VERS UNE GÉNÉRALISATION DU BRACELET ELECTRONIQUE ?
Si la mesure devait se généraliser, nous irions alors vers la résolution progressive d’un problème humain particulièrement douloureux et grave en France : l’augmentation exponentielle de la population carcérale ! Les chiffres donnent froid dans le cas : un peu plus de 63000 personnes sont derrière les barreaux alors qu’il n’ y a que 50.000 places dans nos prisons. C’est énorme !
Certes, les évolutions sociales, le chômage, les inégalités de revenus, la télévision, les banlieues, bref tous les facteurs générateurs de frustrations, de violences et de malaises se conjuguent pour pousser une certaine frange de la population au crime et à la délinquance… Je ne justifie rien du tout, je tente de comprendre sans excuser quoi que ce soit.
Le bracelet électronique est un pis aller puisqu’il faudrait s’attaquer aux racines du mal, c’est-à-dire ce qui pousse au crime et à la délinquance. Il y a des situations criminogènes, des gens qui ne sont pas méchants mais que leur désespoir pousse à des comportements coupables qui doivent être réprimés par la loi… Nous devons revoir le volet d’assistance sociale, destinée à réduire considérablement les petits délits, les petits crimes qui engorgent les prisons et mettent une population fragile et non criminelle au contact de malfrats dangereux. Et le bracelet électronique peut nous y aider.
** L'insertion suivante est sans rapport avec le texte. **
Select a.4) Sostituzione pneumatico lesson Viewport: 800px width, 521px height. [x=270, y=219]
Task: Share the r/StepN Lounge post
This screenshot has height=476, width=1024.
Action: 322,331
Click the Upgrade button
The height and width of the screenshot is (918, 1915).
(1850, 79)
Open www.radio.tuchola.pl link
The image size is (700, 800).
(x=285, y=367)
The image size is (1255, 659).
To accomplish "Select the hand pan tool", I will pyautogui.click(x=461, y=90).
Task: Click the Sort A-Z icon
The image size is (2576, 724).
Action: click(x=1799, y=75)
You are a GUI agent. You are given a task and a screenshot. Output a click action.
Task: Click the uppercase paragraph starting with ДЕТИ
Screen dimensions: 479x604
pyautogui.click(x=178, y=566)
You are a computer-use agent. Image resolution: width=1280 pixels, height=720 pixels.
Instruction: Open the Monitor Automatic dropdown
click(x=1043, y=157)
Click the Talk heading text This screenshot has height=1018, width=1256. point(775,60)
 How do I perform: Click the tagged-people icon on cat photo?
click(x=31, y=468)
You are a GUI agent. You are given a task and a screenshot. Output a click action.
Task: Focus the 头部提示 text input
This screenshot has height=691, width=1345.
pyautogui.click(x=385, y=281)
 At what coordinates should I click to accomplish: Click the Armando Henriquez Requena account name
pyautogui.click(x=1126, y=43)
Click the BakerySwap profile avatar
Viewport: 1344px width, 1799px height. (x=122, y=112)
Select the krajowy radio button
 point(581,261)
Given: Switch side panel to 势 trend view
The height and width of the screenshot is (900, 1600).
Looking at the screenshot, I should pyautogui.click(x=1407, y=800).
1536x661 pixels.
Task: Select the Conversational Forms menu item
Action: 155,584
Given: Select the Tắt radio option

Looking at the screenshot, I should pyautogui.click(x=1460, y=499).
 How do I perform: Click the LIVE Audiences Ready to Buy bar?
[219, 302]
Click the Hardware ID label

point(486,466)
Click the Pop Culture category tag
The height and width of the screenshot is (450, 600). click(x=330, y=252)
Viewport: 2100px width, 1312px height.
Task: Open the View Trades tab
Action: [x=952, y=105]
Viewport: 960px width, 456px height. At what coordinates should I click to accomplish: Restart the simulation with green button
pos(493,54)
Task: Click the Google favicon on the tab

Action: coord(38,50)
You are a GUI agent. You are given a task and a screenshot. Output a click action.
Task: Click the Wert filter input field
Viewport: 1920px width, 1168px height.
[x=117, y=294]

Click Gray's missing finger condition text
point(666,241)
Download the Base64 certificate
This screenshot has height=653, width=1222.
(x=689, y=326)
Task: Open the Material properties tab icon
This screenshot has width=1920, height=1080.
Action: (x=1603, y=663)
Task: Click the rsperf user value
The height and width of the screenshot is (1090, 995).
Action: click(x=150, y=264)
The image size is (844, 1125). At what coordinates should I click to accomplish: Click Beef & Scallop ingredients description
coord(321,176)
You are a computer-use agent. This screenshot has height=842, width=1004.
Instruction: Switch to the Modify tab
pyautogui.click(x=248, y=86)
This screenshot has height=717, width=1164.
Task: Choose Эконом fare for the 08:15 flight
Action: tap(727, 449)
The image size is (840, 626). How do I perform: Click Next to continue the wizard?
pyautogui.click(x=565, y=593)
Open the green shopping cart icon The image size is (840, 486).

L’avantage est multiple : moins de gens dans les prisons, moins de promiscuité, moins de haine et de frustrations. Par ailleurs, on peut prescrire les assignations à domicile, les arrêts domiciliaires comme en Italie et les interdictions de séjour soit de toute la France soit de certains départements… Mais ce sera difficile.
Etant un philosophe médiéviste, je ne puis m’empêcher de faire un renvoi vers un brillant penseur musulman d’Afrique du Nord, Ibn Badja, l’Avempace des Latins. Il écrivit peu mais ses traités sont d’une grande densité. Je citerai l’Epître de l’adieu (Risalat al-wada’ ; traduit en hébreu au Moyen Age par Hanhagat ha-Mitbodéd)) le Traité sur l’âme et le dernier texte que je veux exploiter, Le régime du solitaire (Tadbir al-Mutawahhid).
Ce dernier texte est un texte philosophique qui s’interroge sur le devenir d’un homme vertueux, isolé dans un environnement qui ne lui correspond guère. Se pose alors la question de la détermination d’une cité vertueuse et d’uns société parfaite que ibn Badja définit ainsi : la cité parfaite ne requiert ni juge ni médecin car ses habitants savent ce qui leur est profitable et ce qui leur est nuisible, ils savent où s’arrêtent leurs droits et où commencent leurs devoirs… Nous en sommes loin… Et ibn Badja est mort au cours de la seconde moitié du XIIe siècle ! C’est dire le chemin qui nous reste à parcourir.